→ PASSAGE TO READ
Inner World, Thoughts on the profession

Focus In

There is no such thing as a “routine” massage — except when there is.  And those are the times when it’s really evident how much blur has crept into my focus.

For most massage therapists, our initial training deals heavily with massaging healthy people.  We get lots of time and practice developing our skills for a human body with no evidence of any sort of disease.  Many of us get so good at it by the time school and clinics and practicals are over that it becomes, well, it becomes automatic.

Except — we only have to step one foot out into the world of actual humans to know it isn’t automatic, and it is our responsibility to make sure it never becomes automatic.  Humans are complicated, and so many of us struggle with some kind of imperfection.  It’s what makes us so lovely and amazing.  And it’s what makes it necessary for every therapist to be awake and aware all the time with every client.  If I forget that my first client has had inguinal lymph nodes removed, or that my last client just had a fairly large mole removed from their shoulder — I risk causing anything from discomfort to damage.

It is a little bit of a rarity for me to work with someone who has a simple health history form.  As I was working with a client like this the other day, I realized I had left something very important outside the massage room — my focus.  I struggled to stay aware, alert and engaged with the human on my table.  I managed to stay connected (enough) and do some good (enough) work with my client.  I felt lucky that the work was good enough for the client to re-book with me.  And, I know I am capable of much better.

→ SOURCE MATERIAL

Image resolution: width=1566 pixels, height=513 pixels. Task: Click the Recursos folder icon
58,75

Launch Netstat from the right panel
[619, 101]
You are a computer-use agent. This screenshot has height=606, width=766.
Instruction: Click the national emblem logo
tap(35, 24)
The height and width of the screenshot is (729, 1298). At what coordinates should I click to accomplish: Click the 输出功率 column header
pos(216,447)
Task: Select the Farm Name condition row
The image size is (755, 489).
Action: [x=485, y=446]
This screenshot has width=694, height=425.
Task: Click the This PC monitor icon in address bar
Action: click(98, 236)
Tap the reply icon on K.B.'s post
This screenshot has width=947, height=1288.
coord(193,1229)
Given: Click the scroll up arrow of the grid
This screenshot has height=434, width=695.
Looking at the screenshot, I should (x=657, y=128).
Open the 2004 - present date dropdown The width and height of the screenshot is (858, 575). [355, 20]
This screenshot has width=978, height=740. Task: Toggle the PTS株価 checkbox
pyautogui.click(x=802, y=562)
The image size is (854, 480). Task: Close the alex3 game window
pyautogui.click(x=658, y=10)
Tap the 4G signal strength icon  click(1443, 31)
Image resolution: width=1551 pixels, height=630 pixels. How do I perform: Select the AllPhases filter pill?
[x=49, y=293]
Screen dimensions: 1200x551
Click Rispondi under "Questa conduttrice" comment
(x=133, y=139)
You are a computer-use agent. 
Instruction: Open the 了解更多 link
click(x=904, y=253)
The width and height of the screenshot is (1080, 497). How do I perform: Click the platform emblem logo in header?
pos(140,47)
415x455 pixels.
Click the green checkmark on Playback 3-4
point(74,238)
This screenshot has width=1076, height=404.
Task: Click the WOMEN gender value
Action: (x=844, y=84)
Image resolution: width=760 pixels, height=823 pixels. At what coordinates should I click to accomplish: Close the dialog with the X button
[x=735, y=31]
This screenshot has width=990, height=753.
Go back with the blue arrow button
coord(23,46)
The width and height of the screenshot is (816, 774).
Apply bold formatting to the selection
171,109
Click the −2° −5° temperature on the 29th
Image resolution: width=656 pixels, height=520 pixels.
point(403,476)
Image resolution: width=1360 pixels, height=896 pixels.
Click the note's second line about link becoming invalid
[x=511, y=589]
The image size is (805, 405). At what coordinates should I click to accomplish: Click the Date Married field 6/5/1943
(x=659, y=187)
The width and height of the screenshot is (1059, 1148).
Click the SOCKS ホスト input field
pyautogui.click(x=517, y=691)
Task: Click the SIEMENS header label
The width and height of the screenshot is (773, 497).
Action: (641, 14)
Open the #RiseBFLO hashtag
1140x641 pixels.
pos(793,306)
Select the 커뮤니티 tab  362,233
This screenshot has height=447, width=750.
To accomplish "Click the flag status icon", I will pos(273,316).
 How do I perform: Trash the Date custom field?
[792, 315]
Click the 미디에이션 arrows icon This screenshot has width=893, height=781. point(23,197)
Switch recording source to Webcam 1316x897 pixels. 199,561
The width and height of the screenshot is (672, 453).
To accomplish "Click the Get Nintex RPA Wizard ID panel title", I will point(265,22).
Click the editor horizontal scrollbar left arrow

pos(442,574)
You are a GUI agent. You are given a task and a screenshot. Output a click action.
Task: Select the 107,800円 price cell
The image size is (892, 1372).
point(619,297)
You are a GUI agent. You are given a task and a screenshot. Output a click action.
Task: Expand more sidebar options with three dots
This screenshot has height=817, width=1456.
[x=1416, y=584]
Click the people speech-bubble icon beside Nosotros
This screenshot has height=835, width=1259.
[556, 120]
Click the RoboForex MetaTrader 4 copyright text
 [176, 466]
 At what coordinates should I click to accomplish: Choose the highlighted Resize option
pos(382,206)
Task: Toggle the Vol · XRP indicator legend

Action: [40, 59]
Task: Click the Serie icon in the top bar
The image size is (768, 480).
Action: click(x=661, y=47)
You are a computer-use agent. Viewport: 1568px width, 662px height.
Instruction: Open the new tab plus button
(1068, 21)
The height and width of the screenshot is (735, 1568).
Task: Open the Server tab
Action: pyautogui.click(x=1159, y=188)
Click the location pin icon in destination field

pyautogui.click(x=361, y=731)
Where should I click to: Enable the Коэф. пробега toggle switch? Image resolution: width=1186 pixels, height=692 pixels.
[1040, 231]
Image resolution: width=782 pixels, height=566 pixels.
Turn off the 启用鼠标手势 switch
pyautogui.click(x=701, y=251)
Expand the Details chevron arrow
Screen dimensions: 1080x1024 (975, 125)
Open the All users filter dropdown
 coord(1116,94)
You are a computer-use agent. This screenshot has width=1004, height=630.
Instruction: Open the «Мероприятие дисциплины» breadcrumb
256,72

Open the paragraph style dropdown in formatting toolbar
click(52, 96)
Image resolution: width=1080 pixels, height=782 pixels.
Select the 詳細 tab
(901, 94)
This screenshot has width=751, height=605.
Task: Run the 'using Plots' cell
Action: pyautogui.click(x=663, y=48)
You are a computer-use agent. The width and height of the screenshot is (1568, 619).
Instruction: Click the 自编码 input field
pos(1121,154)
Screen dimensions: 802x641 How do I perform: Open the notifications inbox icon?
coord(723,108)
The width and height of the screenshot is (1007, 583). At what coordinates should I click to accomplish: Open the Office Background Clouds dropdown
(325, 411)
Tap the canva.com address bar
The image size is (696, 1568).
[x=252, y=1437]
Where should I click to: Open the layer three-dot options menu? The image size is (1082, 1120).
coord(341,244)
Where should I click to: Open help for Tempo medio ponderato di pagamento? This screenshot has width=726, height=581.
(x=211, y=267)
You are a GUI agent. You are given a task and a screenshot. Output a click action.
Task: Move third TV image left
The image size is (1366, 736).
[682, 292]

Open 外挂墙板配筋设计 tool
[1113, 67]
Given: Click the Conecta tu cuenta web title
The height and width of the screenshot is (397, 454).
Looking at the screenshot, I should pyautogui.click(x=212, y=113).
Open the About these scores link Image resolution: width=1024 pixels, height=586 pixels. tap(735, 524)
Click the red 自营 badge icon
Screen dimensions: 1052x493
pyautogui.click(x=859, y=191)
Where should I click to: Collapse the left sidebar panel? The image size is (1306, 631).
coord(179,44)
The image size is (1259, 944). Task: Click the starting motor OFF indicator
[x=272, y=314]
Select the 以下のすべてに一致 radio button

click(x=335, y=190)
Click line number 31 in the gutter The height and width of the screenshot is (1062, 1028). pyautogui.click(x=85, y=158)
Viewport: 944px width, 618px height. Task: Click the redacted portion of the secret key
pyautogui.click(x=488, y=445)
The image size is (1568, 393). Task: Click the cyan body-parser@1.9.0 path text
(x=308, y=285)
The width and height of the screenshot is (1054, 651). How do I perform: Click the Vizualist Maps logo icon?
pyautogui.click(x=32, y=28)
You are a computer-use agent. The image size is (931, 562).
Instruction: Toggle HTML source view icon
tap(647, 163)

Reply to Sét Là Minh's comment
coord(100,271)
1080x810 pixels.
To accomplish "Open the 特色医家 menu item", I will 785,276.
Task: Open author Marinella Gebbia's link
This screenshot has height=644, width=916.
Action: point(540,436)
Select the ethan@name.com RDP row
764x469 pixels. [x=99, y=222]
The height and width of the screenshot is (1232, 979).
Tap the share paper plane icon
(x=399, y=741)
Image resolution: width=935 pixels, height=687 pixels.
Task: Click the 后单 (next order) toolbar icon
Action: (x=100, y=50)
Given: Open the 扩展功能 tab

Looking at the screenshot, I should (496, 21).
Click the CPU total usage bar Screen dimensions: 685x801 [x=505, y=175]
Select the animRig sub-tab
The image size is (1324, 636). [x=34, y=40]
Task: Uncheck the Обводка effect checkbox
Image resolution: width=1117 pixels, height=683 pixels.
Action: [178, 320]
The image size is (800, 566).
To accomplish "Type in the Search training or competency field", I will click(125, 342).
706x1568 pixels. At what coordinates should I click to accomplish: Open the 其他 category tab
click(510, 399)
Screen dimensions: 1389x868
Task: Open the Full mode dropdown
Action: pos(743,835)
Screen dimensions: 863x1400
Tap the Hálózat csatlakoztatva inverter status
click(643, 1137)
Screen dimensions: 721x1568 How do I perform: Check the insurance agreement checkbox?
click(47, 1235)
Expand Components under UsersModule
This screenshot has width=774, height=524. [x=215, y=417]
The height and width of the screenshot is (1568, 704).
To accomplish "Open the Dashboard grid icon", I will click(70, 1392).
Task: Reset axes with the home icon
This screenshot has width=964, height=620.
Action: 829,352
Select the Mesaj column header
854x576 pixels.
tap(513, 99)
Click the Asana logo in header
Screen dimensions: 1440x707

→ TASKS AND EXERCISES
a. In the post about focus in massage work, what did the writer realize had been left outside the massage room while working with a client who had a simple health history form?
b. Carry the post about focus in massage work forward from its last sentence.
The listing plays no part here.

→ REPLIES
a. The writer's focus.

b.
I’ve traveled through the land of therapist burn out.  This is much different.  I look forward to seeing clients, and at times my mind will not be quiet when I am working.  There are habits that build the skill of focus, and I have been neglecting those habits.

Every individual in my massage school class had one unique, special thing that they were the best at.  For me, that was focus.  It was, at least in school, my superpower.  I am no comic book superhero, though.  My superpower takes time and attention to maintain.  Yes, in order to maintain my focus, I must — focus.

And once again, life invites me to extend to myself the same compassion and understanding I try to extend to clients, students and everyone.  To stumble is human.  To stand back up again — also human, though it feels like a divine effort.

Breathing in awareness, breathing out diffuseness, I focus.